In the wake of the third severe injury suffered by an elite player, Major League Soccer showed that they are not as concerned as they should be with the safety of their players by suspending Chivas USA forward Marcos Mondaini only four games for violent, reckless and completely unnecessary play.
The suspension is actually only for three games with one additional game for the red card. He will also pay a fine of $1,500.
The tackle in question occurred in the first half of a recent match between Chivas USA and Real Salt Lake.
After being beaten in the run of play with a good piece of skill by Javier Morales, Mondaini chose to take out the frustration of the match on Morales' ankle.
As Morales set to shoot the ball from just outside the box, Mondaini slid in and took out his plant leg. He was several yards away from touching any part of the ball.
This incident is the third this season of players being severely hurt and out for the season.
Earlier this year, Seattle Sounder Steve Zakuani went down on another reckless tackle against the Colorado Rapids.
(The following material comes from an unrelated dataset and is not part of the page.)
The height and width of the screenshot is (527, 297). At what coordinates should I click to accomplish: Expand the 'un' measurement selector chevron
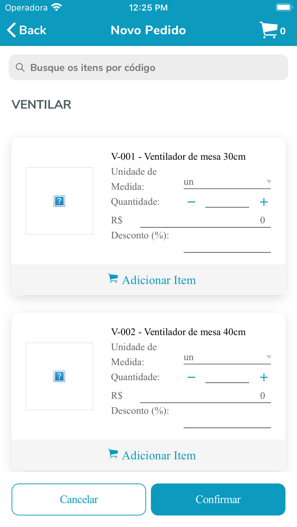pyautogui.click(x=269, y=181)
He suffered a broken leg, and like Morales is likely out for the season.
FC Dallas star David Ferreira also underwent surgery to repair an injury suffered on a tackle.
Major League Soccer had an opportunity to send a message regarding this type of rough play, but did not do enough to change it.
Many have suggested that the penalty for the offending player should be just as long as the player that was injured, and Mondaini should be out as long as Morales.
To put this into perspective from other leagues, Los Angeles Laker Andrew Bynum drew a five-game suspension and a fine for an unsportsmanlike hit on Mavericks guard J.J. Barea.
The difference there is that Barea got up and is still able to walk.
Morales underwent surgery Monday and will not be able to begin training for at least four months.
If Major League Soccer wants to gain control of their league and clean up play to maintain the integrity of the beautiful game, they must be more proactive in handling their discipline.
Four games is not enough to change anything. The suspension should have at least matched that of David Mullan's if not longer.
They had a good chance to take care of it here, but did very little.
If you are an MLS player, as far as Major League Soccer is concerned, play at your own risk—you may be next.